Opéras Luisa Miller de qualité à Avignon
Opéras

Luisa Miller de qualité à Avignon

30/05/2024
Sehoon Moon (Rodolfo) et Axelle Fanyo (Luisa). © Studio Delestrade – Avignon

Opéra, 17 mai

Après le Teatro sociale di Como AsLiCo, puis l’Opéra de Tours, ses coproducteurs, Frédéric Roels présente sa mise en scène de Luisa Miller, à l’Opéra Grand Avignon, dont il est le directeur, depuis 2019.

Une lecture qui s’intéresse, avant tout, à la question du temps. Avec ses décors blancs, comme dessinés au fusain, surmontés d’arches gothiques ; ses costumes évoquant tour à tour le Moyen Âge, les Lumières ou le XXe siècle ; et enfin, cette immense horloge, qui rappelle que la tragédie est en marche, et que le dénouement s’approche irrémédiablement.
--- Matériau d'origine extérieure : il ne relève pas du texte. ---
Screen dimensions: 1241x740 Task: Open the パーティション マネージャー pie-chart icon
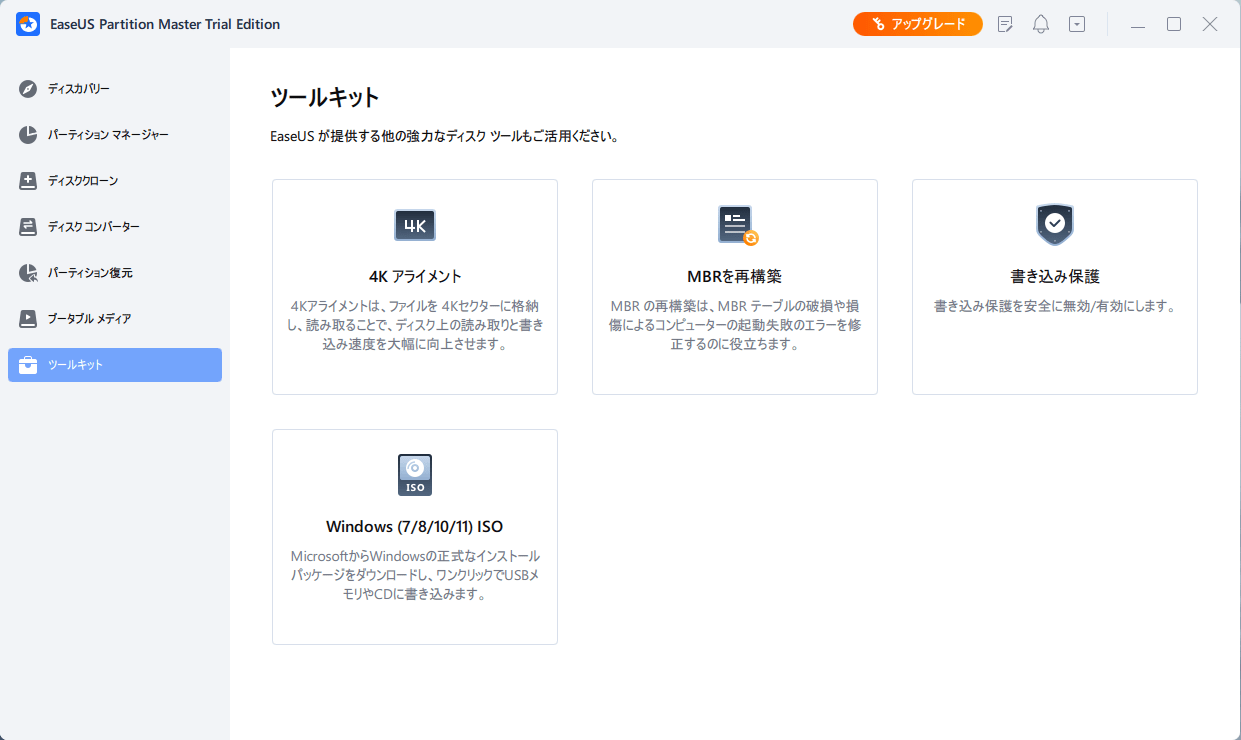point(29,134)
Wurm seul est capable d’en inverser le cours, personnage ici méphistophélique, peut-être dickensien, tout de rouge vêtu, qui apporte une touche de fantastique à une approche autrement traditionnelle. Et si l’on regrette que la direction d’acteurs manque parfois de consistance, on connaît, aussi, les limites dramatiques de ce « melodramma tragico ».
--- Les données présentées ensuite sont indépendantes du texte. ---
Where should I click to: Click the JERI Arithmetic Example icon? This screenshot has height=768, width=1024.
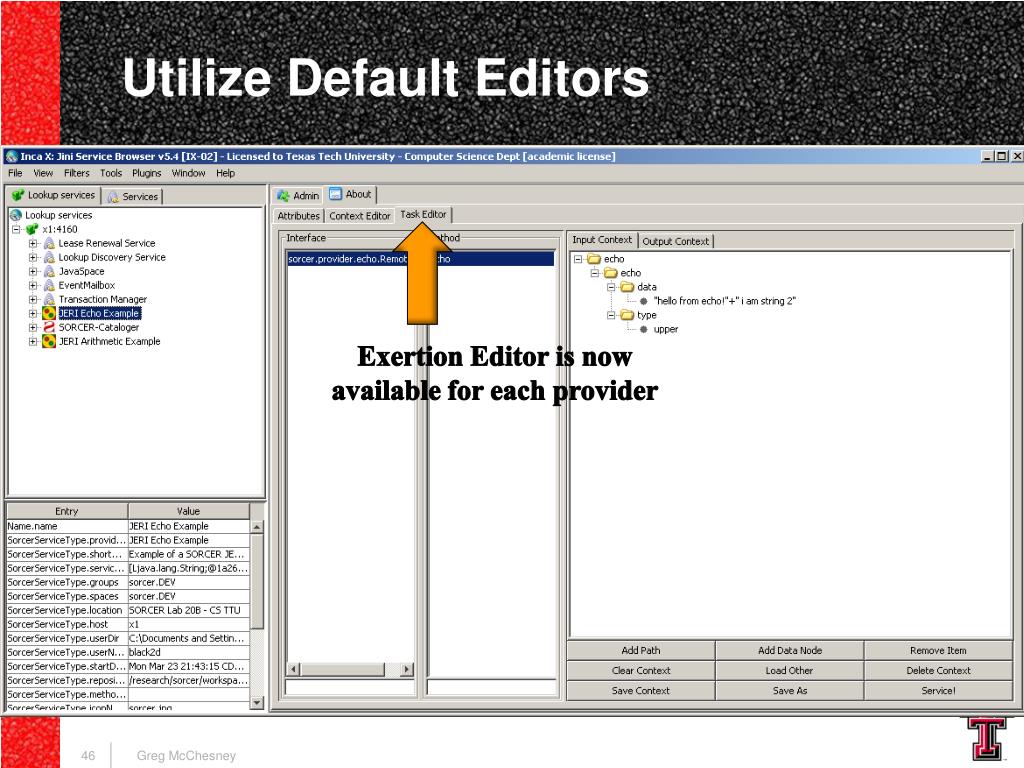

Dès lors, cette production se distingue, surtout, par la qualité de ses premiers rôles, avec, d’abord, la Luisa d’Axelle Fanyo. Au-delà d’une technique solide, on retient la belle musicalité de l’interprète. La soprano française fait des ornements de son air d’entrée de véritables outils expressifs qui, loin de tourner à la démonstration virtuose, sont mis, tout entiers, au service du sentiment.

En Rodolfo, Sehoon Moon fait entendre un instrument radieux. D’un point de vue purement théâtral, le ténor coréen pourrait aller plus loin dans l’interaction avec ses partenaires, mais il convainc pleinement vocalement : « Quando le sere al placido », notamment, montre une souplesse de la ligne et un sens du lyrisme, servis par des aigus libres et brillants.

Mischa Schelomianski, basse allemande déjà présente à Tours – où la première représentation avait été annulée pour cause de grève –, incarne un Wurm qui basculerait aisément dans la caricature, n’étaient la beauté et la profondeur du timbre, ainsi qu’un impeccable legato verdien. D’abord un peu rigide, le Walter du Polonais Wojtek Smilek gagne en souplesse et trouve, dans leur duo, une osmose avec son collègue, qui en fait un très beau moment de musique et d’expressivité.

Plus en retrait, le Miller du baryton coréen Gangsoon Kim n’en aborde pas moins solidement son rôle, de même que la mezzo française Sarah Laulan en Federica, au grave assuré et timbré.

À la tête de l’Orchestre National Avignon-Provence, Franck Chastrusse Colombier sert bien la partition, grâce à des pupitres de vents et de cuivres d’une grande qualité. Le chef français peine parfois à insuffler du lyrisme aux cordes, dans les pages moins intenses dramatiquement, mais il offre, autrement, une lecture vivante et colorée, à l’image du quatuor de l’acte II, particulièrement réussi.